RE:RE: Why use .NET when you can use JAVA.
by Uno Engborg on Wed 21st Apr 2004 20:40 UTC

"You do realize that .NET is language agnostic. You can write low-level code in unmanaged C++ or in C. Build an SDK on top of that using managed C++. And build applications on top of that using C#, VB, Python, J# or whatever language you choose."

Actually java the java platform is language agnostic too. E.g. jython, NetRexx, aspectj, pizza, COBOL,...

Besides in .Net everything looks like C# regardless what language you use.

Waste of time
by Anonymous on Wed 21st Apr 2004 20:53 UTC

A long long thread over whether some unreleased Windows in 2006 *is* better than a current Linux in 2004 (assuming anyone here is using a current version rather than referring to some distro they tried last year which itself packaged software that was months behind). Yawn.

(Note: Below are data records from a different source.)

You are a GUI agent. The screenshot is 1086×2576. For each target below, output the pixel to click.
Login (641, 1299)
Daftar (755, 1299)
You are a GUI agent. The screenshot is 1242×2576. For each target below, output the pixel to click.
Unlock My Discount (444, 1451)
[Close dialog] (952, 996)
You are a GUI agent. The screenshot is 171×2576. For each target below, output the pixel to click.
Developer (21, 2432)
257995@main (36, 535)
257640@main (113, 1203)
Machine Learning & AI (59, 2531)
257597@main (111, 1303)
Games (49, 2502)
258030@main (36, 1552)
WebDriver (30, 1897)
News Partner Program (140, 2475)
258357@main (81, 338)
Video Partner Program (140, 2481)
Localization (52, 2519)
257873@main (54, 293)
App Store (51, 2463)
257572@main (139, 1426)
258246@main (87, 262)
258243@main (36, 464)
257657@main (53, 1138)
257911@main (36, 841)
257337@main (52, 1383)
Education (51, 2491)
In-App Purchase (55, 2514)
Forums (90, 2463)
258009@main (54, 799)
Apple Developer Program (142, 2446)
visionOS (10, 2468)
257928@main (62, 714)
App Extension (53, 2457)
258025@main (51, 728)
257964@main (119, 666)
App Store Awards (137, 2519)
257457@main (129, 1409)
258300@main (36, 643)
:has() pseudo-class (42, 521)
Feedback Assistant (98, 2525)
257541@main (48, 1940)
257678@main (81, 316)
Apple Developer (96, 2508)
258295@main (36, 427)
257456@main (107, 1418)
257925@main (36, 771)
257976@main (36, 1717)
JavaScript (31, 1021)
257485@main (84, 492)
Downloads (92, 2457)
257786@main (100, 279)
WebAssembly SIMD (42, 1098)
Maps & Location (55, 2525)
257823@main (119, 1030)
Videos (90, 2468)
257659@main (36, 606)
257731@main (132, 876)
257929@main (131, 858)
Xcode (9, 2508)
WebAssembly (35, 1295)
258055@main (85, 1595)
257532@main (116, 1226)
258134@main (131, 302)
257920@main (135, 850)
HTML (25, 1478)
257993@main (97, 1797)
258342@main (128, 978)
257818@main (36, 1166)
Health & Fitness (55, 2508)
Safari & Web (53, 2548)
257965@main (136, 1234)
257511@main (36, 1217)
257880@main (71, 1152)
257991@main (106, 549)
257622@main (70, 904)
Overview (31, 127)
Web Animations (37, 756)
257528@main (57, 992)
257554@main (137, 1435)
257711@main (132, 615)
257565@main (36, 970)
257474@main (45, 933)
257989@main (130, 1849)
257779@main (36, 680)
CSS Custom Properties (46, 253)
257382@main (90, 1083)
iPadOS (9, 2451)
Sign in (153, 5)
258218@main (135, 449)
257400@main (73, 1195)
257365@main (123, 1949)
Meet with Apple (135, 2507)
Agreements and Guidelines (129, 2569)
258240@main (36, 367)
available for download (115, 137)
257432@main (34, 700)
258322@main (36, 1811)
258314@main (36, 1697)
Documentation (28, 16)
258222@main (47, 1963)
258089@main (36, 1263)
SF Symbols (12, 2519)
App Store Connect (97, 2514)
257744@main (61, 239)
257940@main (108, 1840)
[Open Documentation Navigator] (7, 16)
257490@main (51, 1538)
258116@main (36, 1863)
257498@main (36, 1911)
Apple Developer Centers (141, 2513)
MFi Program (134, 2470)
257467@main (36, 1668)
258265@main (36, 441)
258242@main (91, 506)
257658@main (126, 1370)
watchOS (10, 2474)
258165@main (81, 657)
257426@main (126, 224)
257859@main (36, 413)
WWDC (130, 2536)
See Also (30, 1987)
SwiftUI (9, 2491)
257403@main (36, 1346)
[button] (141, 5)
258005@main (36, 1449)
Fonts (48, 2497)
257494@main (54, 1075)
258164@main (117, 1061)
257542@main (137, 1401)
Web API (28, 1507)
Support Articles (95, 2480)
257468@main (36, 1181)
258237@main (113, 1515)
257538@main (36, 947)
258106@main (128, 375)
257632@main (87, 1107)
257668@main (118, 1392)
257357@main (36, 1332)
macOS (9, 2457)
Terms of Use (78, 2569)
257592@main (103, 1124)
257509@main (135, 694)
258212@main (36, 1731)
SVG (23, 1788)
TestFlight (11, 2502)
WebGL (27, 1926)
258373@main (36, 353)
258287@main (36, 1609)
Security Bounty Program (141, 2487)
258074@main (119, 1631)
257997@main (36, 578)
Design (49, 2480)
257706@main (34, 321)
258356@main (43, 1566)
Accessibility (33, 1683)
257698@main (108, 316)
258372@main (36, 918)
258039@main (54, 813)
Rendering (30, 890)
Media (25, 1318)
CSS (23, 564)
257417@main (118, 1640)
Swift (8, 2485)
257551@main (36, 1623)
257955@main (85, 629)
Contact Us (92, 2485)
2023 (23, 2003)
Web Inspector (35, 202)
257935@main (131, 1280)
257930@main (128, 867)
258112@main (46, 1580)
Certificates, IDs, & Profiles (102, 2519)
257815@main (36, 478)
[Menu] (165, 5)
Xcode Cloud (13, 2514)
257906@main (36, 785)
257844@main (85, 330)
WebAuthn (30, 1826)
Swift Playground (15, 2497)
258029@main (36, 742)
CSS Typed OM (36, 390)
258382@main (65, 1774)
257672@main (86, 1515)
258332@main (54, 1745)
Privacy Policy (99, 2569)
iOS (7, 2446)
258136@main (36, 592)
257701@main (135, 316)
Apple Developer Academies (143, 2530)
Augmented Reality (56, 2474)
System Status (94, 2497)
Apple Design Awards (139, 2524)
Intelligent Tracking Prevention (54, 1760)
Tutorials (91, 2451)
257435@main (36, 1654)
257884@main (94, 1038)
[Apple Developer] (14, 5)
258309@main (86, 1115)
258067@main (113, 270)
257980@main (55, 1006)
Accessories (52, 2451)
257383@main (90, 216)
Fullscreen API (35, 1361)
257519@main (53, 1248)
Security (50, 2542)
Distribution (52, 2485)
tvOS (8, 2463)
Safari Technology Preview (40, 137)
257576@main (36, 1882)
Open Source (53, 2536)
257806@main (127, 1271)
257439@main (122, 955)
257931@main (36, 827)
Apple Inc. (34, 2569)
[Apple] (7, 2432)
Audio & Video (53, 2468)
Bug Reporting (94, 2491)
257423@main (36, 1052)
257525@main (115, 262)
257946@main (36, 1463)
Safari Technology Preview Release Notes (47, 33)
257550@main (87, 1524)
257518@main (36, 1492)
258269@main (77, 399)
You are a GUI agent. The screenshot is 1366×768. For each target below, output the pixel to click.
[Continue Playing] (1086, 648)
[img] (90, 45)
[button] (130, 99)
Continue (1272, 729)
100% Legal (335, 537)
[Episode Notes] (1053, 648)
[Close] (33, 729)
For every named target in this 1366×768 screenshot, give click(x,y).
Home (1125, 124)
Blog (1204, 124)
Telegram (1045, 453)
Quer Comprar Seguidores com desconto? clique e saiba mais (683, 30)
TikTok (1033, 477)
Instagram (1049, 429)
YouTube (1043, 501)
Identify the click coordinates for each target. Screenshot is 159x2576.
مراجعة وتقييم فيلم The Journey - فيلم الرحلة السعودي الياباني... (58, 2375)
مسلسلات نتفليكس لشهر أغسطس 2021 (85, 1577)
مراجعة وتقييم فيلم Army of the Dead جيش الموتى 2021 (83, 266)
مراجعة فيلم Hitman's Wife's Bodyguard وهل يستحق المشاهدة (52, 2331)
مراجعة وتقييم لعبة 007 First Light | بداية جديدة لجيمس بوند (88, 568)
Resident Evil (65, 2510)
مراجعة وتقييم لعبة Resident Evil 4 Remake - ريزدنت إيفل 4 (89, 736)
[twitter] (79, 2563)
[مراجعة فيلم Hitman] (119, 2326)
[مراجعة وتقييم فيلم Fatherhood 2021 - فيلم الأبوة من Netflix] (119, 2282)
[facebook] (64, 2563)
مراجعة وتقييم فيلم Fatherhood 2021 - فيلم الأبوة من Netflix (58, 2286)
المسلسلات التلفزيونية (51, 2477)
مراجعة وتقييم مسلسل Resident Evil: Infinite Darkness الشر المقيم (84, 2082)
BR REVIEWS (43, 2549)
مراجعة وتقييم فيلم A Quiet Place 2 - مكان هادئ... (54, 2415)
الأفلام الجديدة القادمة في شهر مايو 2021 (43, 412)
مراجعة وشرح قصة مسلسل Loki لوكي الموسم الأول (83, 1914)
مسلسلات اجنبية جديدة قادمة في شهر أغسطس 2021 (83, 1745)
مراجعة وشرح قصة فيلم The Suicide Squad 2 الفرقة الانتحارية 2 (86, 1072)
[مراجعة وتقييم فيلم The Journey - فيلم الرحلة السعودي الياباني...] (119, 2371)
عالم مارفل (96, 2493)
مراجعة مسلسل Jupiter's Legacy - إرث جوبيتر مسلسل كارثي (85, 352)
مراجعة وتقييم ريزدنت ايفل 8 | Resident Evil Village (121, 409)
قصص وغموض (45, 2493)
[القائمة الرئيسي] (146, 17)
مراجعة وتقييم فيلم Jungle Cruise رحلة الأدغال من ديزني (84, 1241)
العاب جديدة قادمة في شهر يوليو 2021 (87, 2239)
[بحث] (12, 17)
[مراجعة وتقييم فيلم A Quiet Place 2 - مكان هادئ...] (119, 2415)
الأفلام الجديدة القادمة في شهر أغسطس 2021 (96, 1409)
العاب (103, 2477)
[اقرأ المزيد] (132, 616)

When the world turned to gushing about new features instead of describing the most urgent problems of its customers and how to address them in the most simple and cost-effective way, we really got lost. This is like crappy cars that feature more cupholders and a bigger bumblebee muffler and go-fast stripes. Wheeee!

I really need to take osnews out of my bookmarks. Oh, it wasn't there anyway.

RE:you forgot this
by Uno Engborg on Wed 21st Apr 2004 22:12 UTC

"Its easier to copy than to improve. Linux and a lot of software are just free copies of already existing apps. I'm not saying they copy the code, only the concept."

This may be so. But this still poses a problem to Microsoft.
If you can get a very similar free Gnome or KDE based desktop where you have no vender lock in, and where you have the code to customize to make it fit your needs, people will go for that free desktop. As that happens the market for Linux based applications, and hardware supporting Linux expands, meaning that life with Linux is will be quite easy.

To meet this, Microsoft will need to lower their prices, or even give windows away for free and switch to a service based business model just like Red Hat and other Linux companies. The bad news for Microsoft, is that they have more old users to support. Users that have bought their licences at high prices and never was part of the deal,
free (at least as in bear) OS and expensive support.
Mening that that Microsoft may loose annoyed customers to e.g. Linux and MacOS.

Even worse, Microsoft most likely licences part of windows from other companies, this makes giving away windows to obtain customers even more expensive to them.

Microsoft sit on a large pile of money and they will probably be around for a long while. But they may have seen their best days.


debuggers
by dcg on Thu 22nd Apr 2004 15:23 UTC

For windows NT there's a kernel debugger available (search in the MSDN).
Linus doesnt likes debuggers because he thinks that that encourages laziness at the time of writing code, and you should be able to debug your code by _looking_ and understanding where it fails, not by a program telling you where it failed. Yes, it's faster, but it can cause laziness in non-perseverant people and it doesn't make you a better programmer unless you really understand what you're doing. He's also a debugging machine so he doesn't needs a debugger that often; unlike the rest of the mortals. Anyway, Linus already accepted (after 2.5 freeze, so no for 2.6) that people wants it and a debugger will be included in the future.